* [PASSAGE TO READ]
= Beginning of Section =
Temporal changes in the monthly ΔCO2/ΔCH4 ratios based on the observations at HAT and YON. The monthly averages at HAT (closed red symbols) and at YON (open black symbols) for January (triangles), February (circles), and March (squares) from 1998 to 2022 are plotted. Solid red and dashed black lines represent the average values of the monthly ΔCO2/ΔCH4 ratios during a 9-year period (2011–2019) for HAT and YON, respectively. The gray-shaded area represents the 95% confidence interval for the average for YON. The dashed and solid blue lines represent the FFCO2 emissions from China (right blue Y-axis) taken from GCP (Friedlingstein, et al. 2022) and ODIAC (Oda et al. 2018), respectively. The orange circles connected with the dashed orange line represent the temporal change in the FFCO2/CH4 emission ratios, which were averages based on the emissions from China used in the model simulation in this study (Additional file 1: Fig. S1) for the 3 months
Previous studies also showed marked decreases in the ΔCO2/ΔCH4 ratios at HAT and YON in February 2020, when the COVID-19-related nationwide lockdown in China considerably reduced the FFCO2 emissions (Tohjima et al. 2020; 2022). In Fig. 3, the averages of the ΔCO2/ΔCH4 ratios for HAT and YON during the preceding 9-year period (2011–2019) are drawn with a 95% confidence interval for YON. The ΔCO2/ΔCH4 ratios at both sites fall below the 95% confidence limit in February 2020. In contrast, the monthly mean ΔCO2/ΔCH4 ratios at HAT and YON during JFM in 2021 and 2022 returned to the previous 9-year (2011–2019) level or higher. This suggests that the FFCO2 emissions from China in early 2021 returned to the same level as or higher than before the COVID-19 lockdown.
= End of Section =
* [RECORDED DATA]
= Beginning of Section =
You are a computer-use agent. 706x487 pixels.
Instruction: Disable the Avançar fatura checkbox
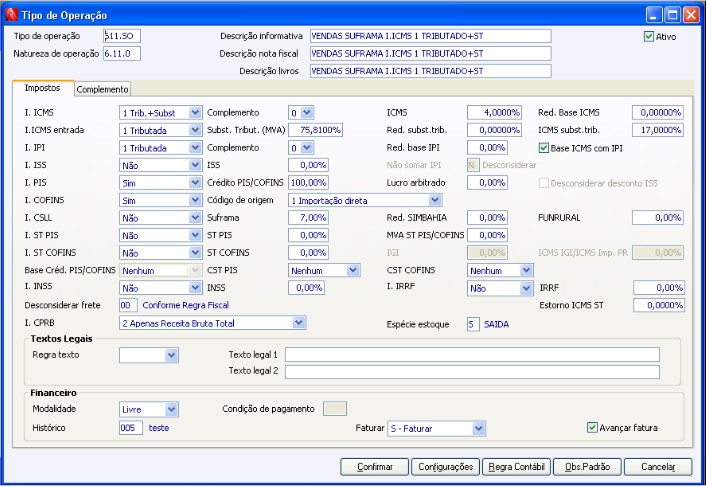coord(592,428)
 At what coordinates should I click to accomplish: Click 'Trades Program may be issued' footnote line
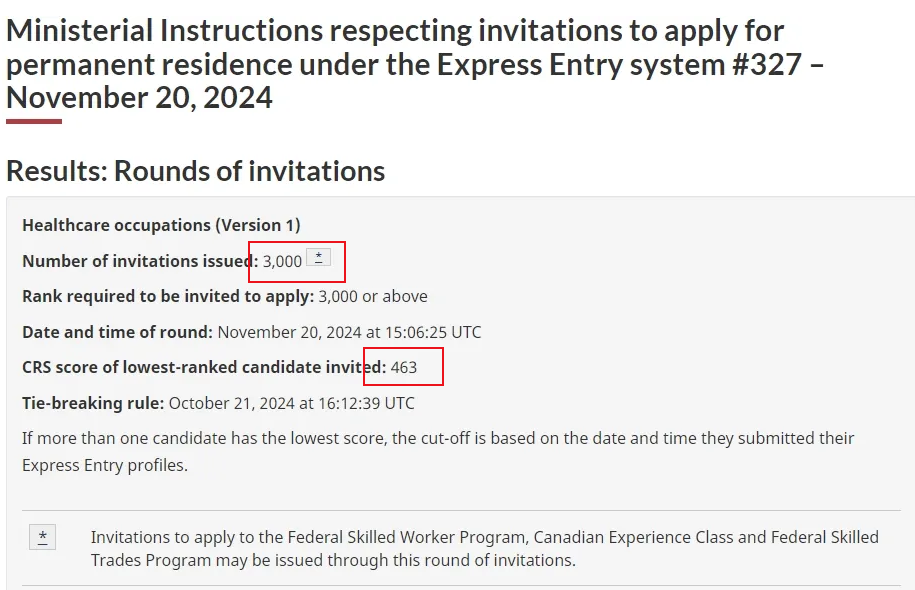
= End of Section =
* [WORK INSTRUCTION A]
In the passage on CO2/CH4 ratios at HAT and YON, in which month and year did the ratios at both sites fall below the 95% confidence limit?
* [WORK INSTRUCTION B]
Write a continuation of the passage on CO2/CH4 ratios at HAT and YON, starting after its final sentence.
The lines above are separate material, unrelated to the passage on CO2/CH4 ratios at HAT and YON.

* [ANSWER BOX A]
February 2020.

* [ANSWER BOX B]
To take a closer look at the temporal changes in the ΔCO2/ΔCH4 ratio during JFM in 2020, 2021, and 2022, the 30-day moving averages of the ΔCO2/ΔCH4 ratios for HAT and YON are depicted in Fig. 4. For comparison, averages of the ΔCO2/ΔCH4 ratios for the preceding 9 years (2011–2019) are also drawn together with the standard deviations in the figure. The ΔCO2/ΔCH4 ratios show decreases between January and February 2020, minima in the middle of February, and gradual increases toward the preceding 9-year averages in March 2020. Previous studies (Tohjima et al. 2020, 2022) suggested that the above temporal patterns of the consecutive ΔCO2/ΔCH4 ratios were consistent with the estimated change in the FFCO2 emissions from China based on a study by Le Quéré et al. (2020). On the other hand, the consecutive ΔCO2/ΔCH4 ratios during JFM in 2021 are larger than the preceding 9-year average and spread. The local minimum in the middle of February 2021 might be related to the reduction in economic activity during the Chinese New Year holidays, which were from February 11 to 17, 2021 (see Fig. 4). The period of the Chinese New Year holidays was from January 24 to February 2 in 2020, of which the last 3 days were extended holidays to fight the spread of COVID-19. These results seem to be consistent with the recovery of economic activity in China from the influence of the COVID-19 pandemic in early 2021.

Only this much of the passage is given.